For even as the young man cackled, some heavy shadow, some mystic trick of the Orient, had faded from their eyes the three figures of the drama.

Prince Ananda, with a soft laugh at Gilfain's astonishment, said: "Bharitava, the evil god, has spirited the lover and the princess away."

"My friends, dot to me brings of importance a question," Doctor Boelke commented. "How is it dot a few Englishmen rule hundreds of millions, and we see dot der Hindus are stronger as der white man; no Englishman could wrestle those men."

"I fancy it's hardly a question of what we call brute force where England governs," Swinton claimed.

"Oh, of course!" And Doctor Boelke laughed. "England alvays ruling people because of philanthropy. Ah, yes, I hear dot!"

"Do you mean to say, sir"—and Lord Victor's voice was pitched to a high treble of indignation—"that we have no wrestlers at home as good as these Hindu chaps? Damn it, sir, it's rot! A man like Fitzalban, who was at Oxford in my last year, would simply disjoint these chaps like wooden dolls."

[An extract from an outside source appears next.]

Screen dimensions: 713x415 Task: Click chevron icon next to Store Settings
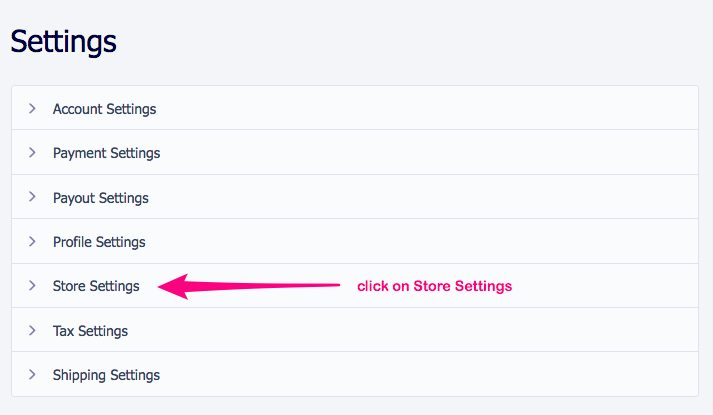coord(32,285)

The doctor puffed his billowy cheeks in disdain, and Finnerty contributed: "Don't underrate these Punjabi wrestlers, my young friend; there are devilish few professionals even who can take a fall out of them."

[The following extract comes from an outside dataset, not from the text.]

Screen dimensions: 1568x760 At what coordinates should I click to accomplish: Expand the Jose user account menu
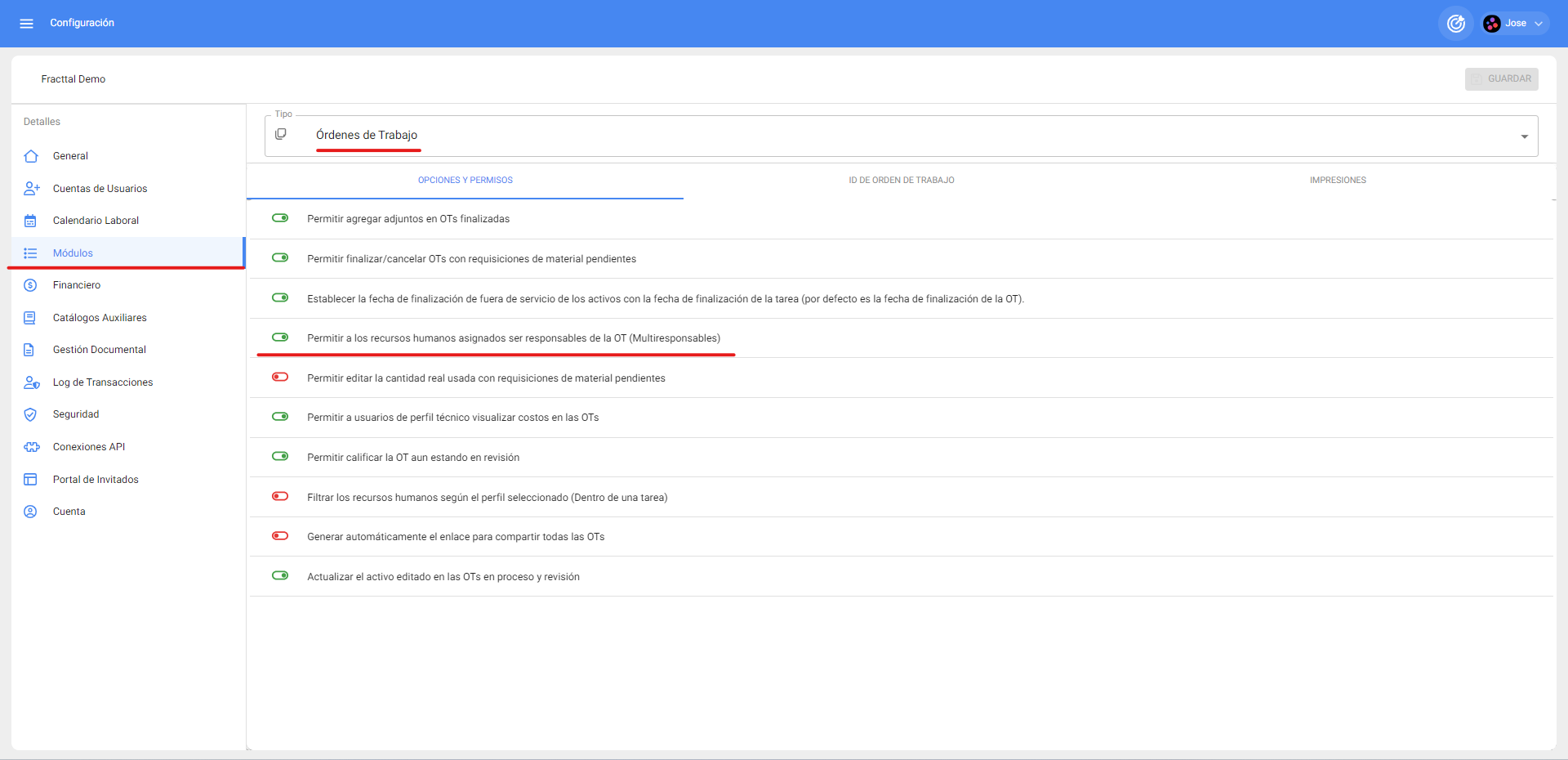[x=1516, y=24]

"The major should know," and Darpore nodded pleasantly; "he has grappled with the best that come out of the Punjab."

Gilfain, his spirit still ruffled by the Prussian's sneer at England, declared peevishly: "I wish there was a chance to test the bally thing; I'd bet a hundred pounds on the Englishman, even if I'd never seen him wrestle."

Boelke, with a sibilant smack of his lips, retorted: "You are quite safe, my young frient, with your hundred pounds, because, you see, there is no Englishman here to put der poor Hindu on his back."